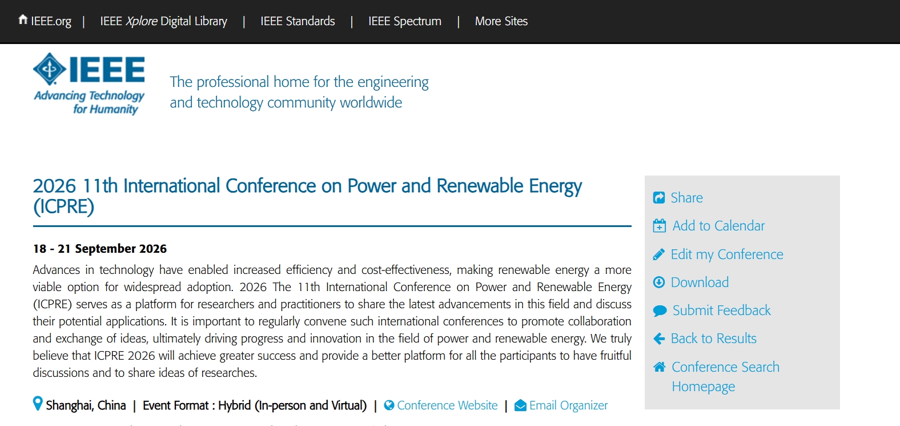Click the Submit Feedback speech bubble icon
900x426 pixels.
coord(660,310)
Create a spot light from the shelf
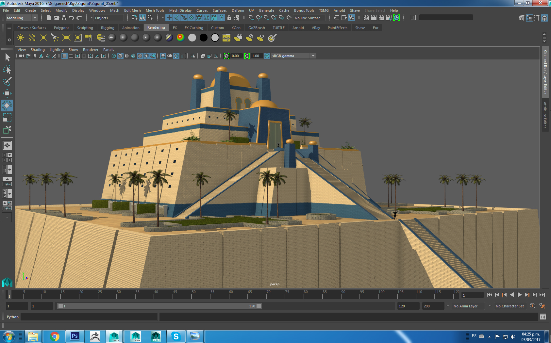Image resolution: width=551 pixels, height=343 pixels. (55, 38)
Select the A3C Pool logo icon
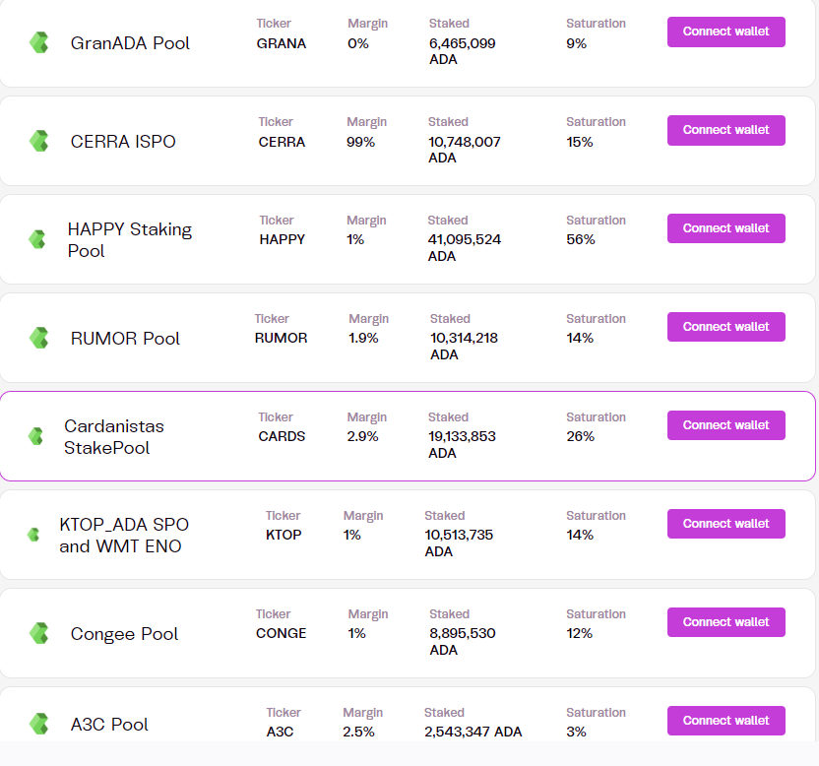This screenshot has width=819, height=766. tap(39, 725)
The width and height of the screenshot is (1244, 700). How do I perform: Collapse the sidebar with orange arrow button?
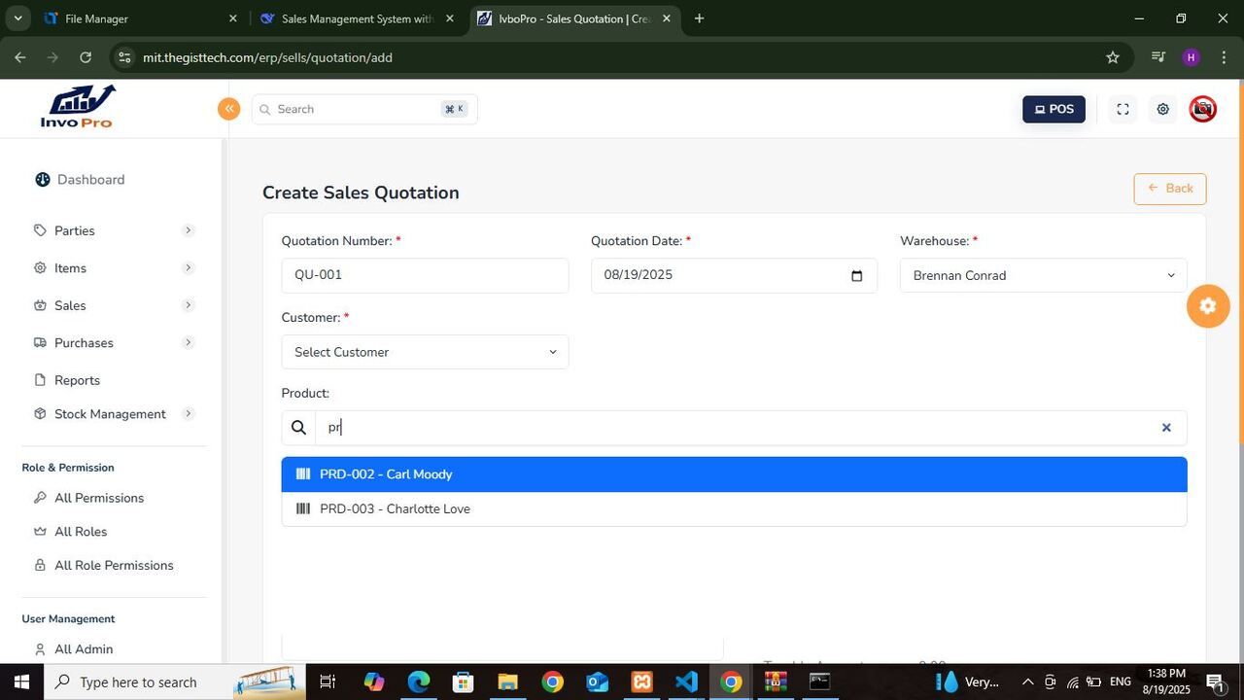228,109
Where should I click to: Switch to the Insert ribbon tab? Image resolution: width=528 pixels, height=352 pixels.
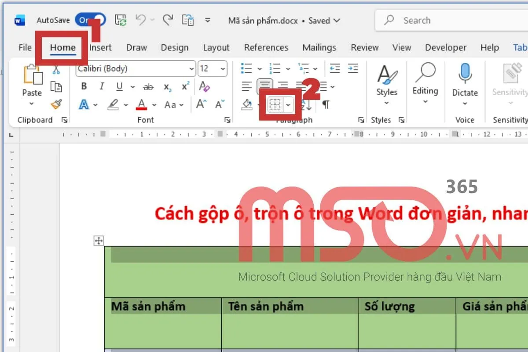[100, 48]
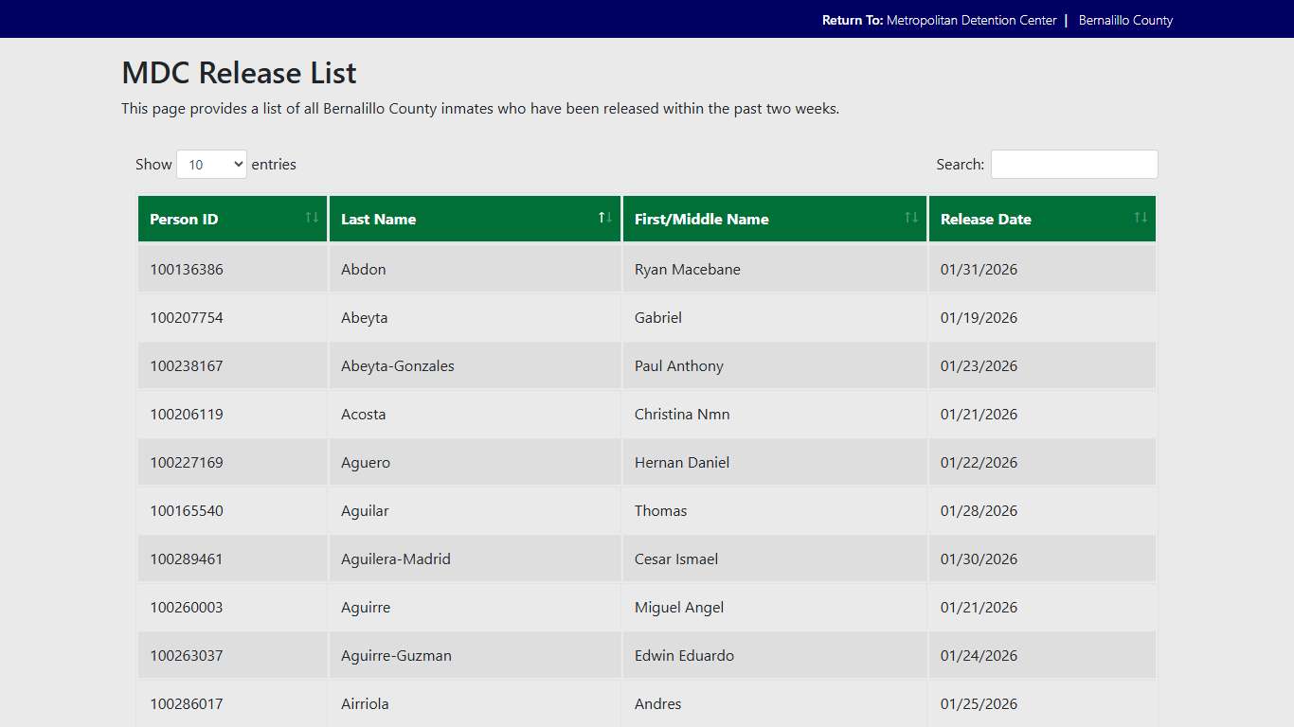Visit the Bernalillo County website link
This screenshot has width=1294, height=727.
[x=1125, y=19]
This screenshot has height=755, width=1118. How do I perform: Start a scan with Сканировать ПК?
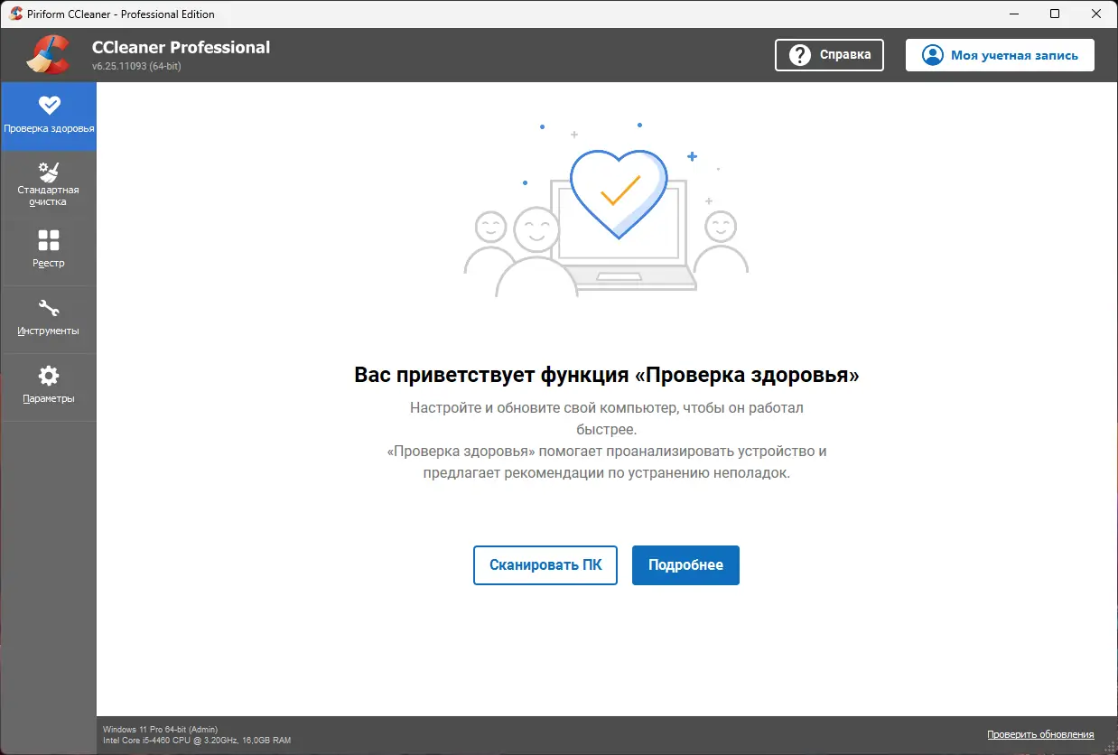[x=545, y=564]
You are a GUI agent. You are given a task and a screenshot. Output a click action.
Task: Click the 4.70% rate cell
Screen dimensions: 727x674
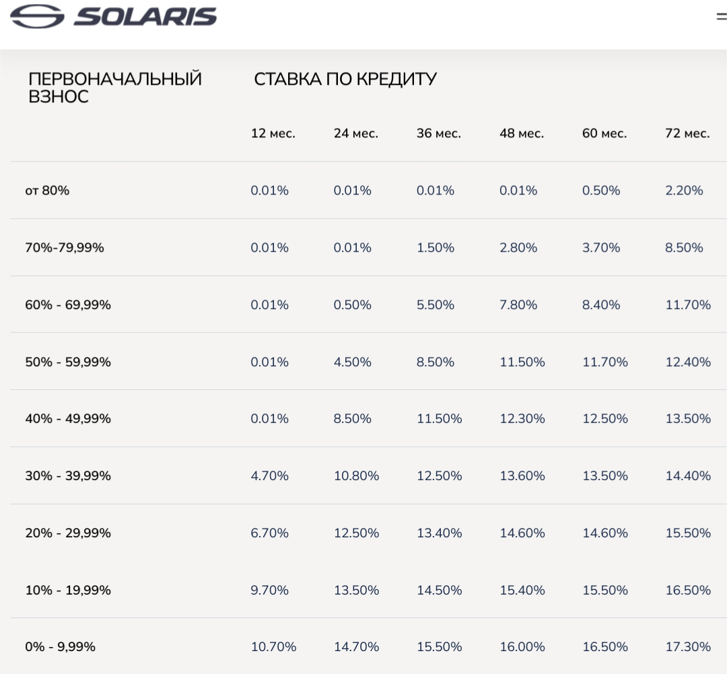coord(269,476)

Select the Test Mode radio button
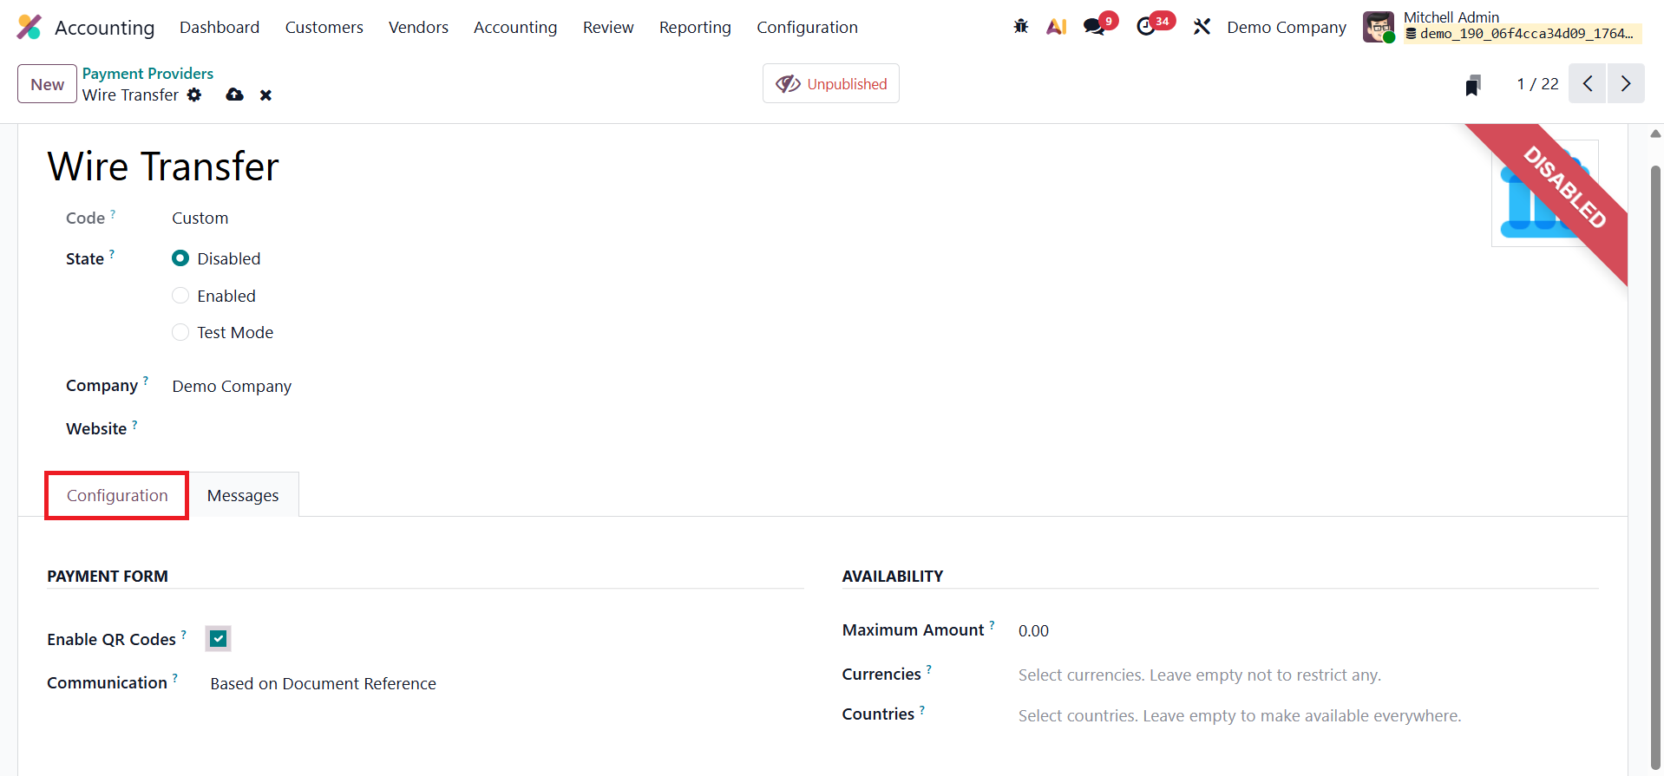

▶ [Exercise] An exact transcript is required, covering the lines from the one containing "Screen dimensions: 727x674" through the end of the listing above, inclusive, without pictures.

▶ [Solution to this problem]
Screen dimensions: 727x674
coord(269,476)

Select the Test Mode radio button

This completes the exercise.